This is in comparison to x86 which seems to live in (probably justified) terror that any change they make, no matter how low level, will probably break something because the whole system is so complex and so interconnected that no one person holds the entire thing in their head.

They also seem to have a good system in place for hiding new functionality behind chicken bits, so that they can effectively debug new features within shipping hardware. For example there are reasons to believe that A14 might have in place most of the pieces required for physical register file amplification (avoid allocation for back-to-back register usage and grab the intermediary off the bypass bus; early release of logically overwritten registers) but these are not visible -- probably behind chicken bits so that they can be tested under all circumstances in shipping HW, and made visible for A15.
And anyone who has not looked at the details is unaware of just how impressive the underlying Apple µArch platform is. There is substantial room there on-going growth! As I continue to explore it, not only do I see how well it works today, I also see multiple directions in which it could "easily" (ie feasibly, on schedule and within budget) be improved for years to come. The only other artifact I know of that comes close in terms of quality of implementation and ability for continuing growth is the Mathematica code base -- other artifacts like other CPUs, or various OS implementations, are in a totally different (and far inferior) league.
name99 - Thursday, April 29, 2021 - link
To expand on my point, it's great that ARM are including so many good idea, but it's also astonishing the extent to which pretty much every good idea already has an Apple precedent.

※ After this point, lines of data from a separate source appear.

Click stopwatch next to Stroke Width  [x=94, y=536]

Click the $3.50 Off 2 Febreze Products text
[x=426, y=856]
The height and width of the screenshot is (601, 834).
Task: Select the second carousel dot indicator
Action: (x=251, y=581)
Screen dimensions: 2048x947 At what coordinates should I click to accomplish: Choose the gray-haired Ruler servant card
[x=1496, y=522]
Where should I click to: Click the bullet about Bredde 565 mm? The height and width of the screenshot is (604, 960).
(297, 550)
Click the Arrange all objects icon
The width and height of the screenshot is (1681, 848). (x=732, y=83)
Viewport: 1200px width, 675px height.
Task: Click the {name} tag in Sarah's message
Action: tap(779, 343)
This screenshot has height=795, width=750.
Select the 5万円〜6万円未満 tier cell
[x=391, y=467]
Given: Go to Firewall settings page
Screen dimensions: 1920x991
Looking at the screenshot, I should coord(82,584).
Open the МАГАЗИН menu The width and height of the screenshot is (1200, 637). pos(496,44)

For example consider the MPAM discussion: "The mechanism to which this can be achieved can also include microarchitectural features such as dispatch throttling where the core slows down the dispatched instructions, smoothing out high power requirements in workloads having high execution periods, particularly important now with the new wider 2x256b SVE pipelines for example."
This sounds like (and IS) a good idea -- certainly a lot better than reducing frequency the way Intel does for AVX512.

But look at this Apple patent from 2011(!)
https://patents.google.com/patent/US9009451B2
"A system and method for reducing power consumption through issue throttling of selected problematic instructions. A power throttle unit within a processor maintains instruction issue counts for associated instruction types. The instruction types may be a subset of supported instruction types executed by an execution core within the processor. The instruction types may be chosen based on high power consumption estimates for processing instructions of these types. The power throttle unit may determine a given instruction issue count exceeds a given threshold. In response, the power throttle unit may select given instruction types to limit a respective issue rate. The power throttle unit may choose an issue rate for each one of the selected given instruction types and limit an associated issue rate to a chosen issue rate. The selection of given instruction types and associated issue rate limits is programmable."

I just keep bumping into this stuff! Arm release new cores with what seem like good ideas (and of course ARM tell us a lot more about what's new than Apple does). I do some exploring -- and find Apple patented that idea five or more years earlier!
mode_13h - Thursday, April 29, 2021 - link
> consider the MPAM discussion

The slide calls that MPMM. The article confuses it with Memory Partitioning And Monitoring.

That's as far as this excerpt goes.